Payson Councilor Steve Smith on June 12 filed an open meeting law violation complaint with the Arizona attorney general against the mayor and three council members.
Smith alleges an email with a series of questions about broadband sent to Mayor Tom Morrissey, Vice Mayor Janell Sterner and Councilors Suzy Tubbs-Avakian and Jim Ferris from Greg Friestad, a member of the Broadband Consortium Tech Committee, broke the open meeting law (OML).
“(The four council members) were very coordinated,” in their comments at the meeting, said Smith. “I have been in a lot of executive level meetings. When I see that type of behavior, I know people have coordinated. They have an agenda.”

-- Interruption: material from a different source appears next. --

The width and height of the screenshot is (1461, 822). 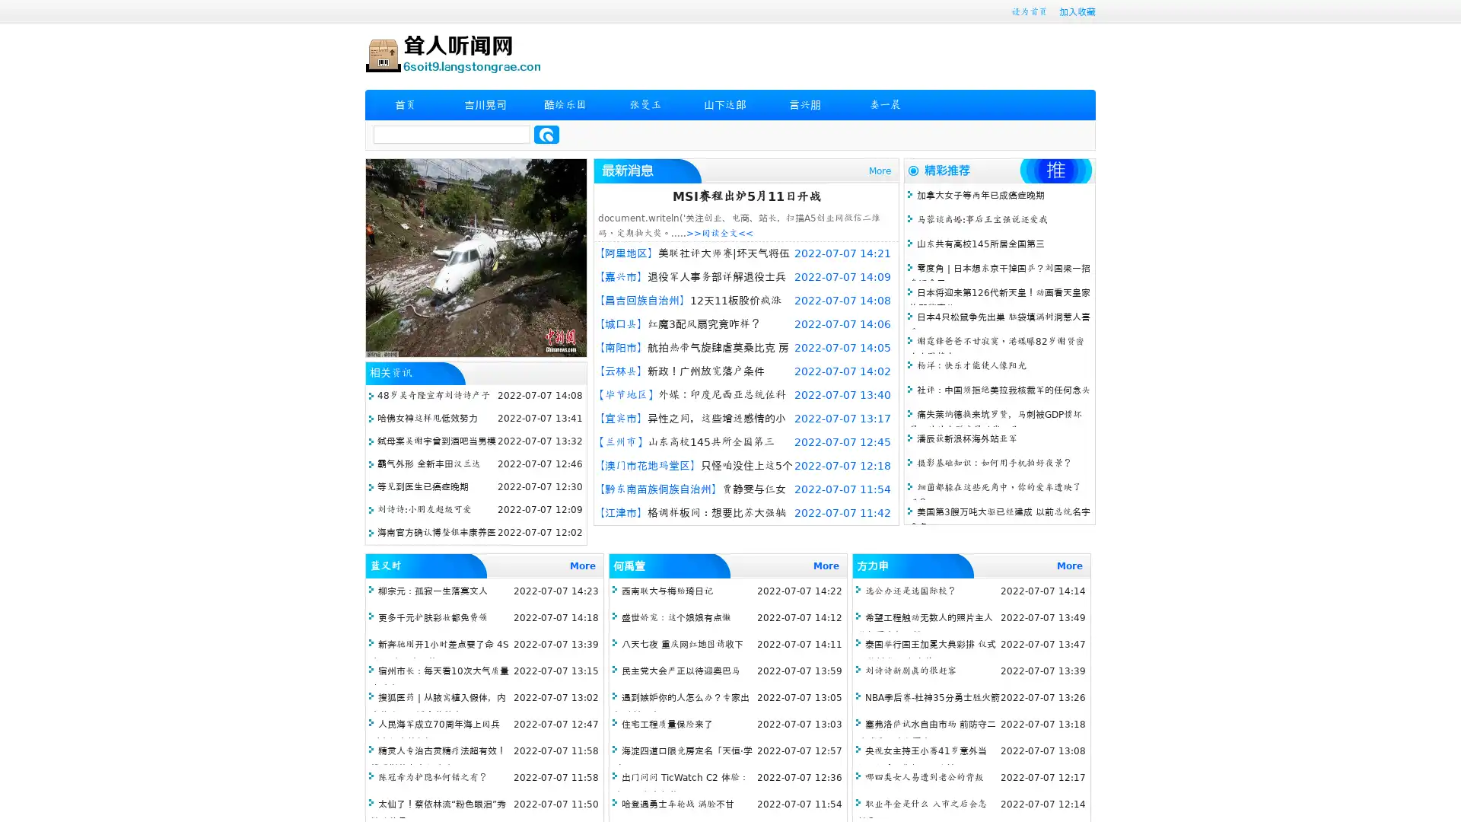 What do you see at coordinates (546, 134) in the screenshot?
I see `Search` at bounding box center [546, 134].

Contacted by email, Morrissey said, “I haven’t seen councilor Smith’s complaint and can’t comment on it until I know more about it.”
Tubbs-Avakian said she could not recall seeing the email.
“I told the people I would not vote on something I do not have enough information about,” she said.
The other council members did not respond before the Roundup went to press.
On May 30, the council voted 4-3 on whether to create a $90,000 placeholder in the budget for a broadband contract with Cable One, the company proposing to build a resilient internet connection from Show Low to Phoenix.
Friestad’s three-page memo asked a series of questions about the proposed contract and whether the town would benefit from its investment. Cable One said in return for the annual pledge, it would provide the town with 2 gigs of internet service for the next 20 years.
The four who received the email all voted against the budget placeholder.
However, Councilors Chris Higgins, Barbara Underwood and Smith all voted to move forward with the placeholder. None of them received the email from Friestad.
Smith said he found out about the email during a meeting with Town Manager LaRon Garrett on May 31.
“I went in the next day to the town hall to LaRon. I said, ‘You know something has been funny about that meeting. It’s been on my mind,’” said Smith. “He said, ‘You know where they got all their questions? They got all their questions from the email from Greg Friestad.’ I said, ‘Really. I didn’t get an email.’”
The town clerk monitors emails sent to councilors to make sure they do not violate the OML.
According to the law, the OML is not violated if a member of the public emails a quorum of the council and there are no further emails among board members.
“The available case law and Arizona’s statutory language indicate that a one-way communication by one board member to other members that form a quorum, with no further exchanges between members, is not per se a violation of the OML ... in addition, passive receipt of information from a member of the staff with nothing more does not violate the OML,” according to a 2005 attorney general opinion.
But the legal waters muddy when that email seems to have influenced the actions of the council.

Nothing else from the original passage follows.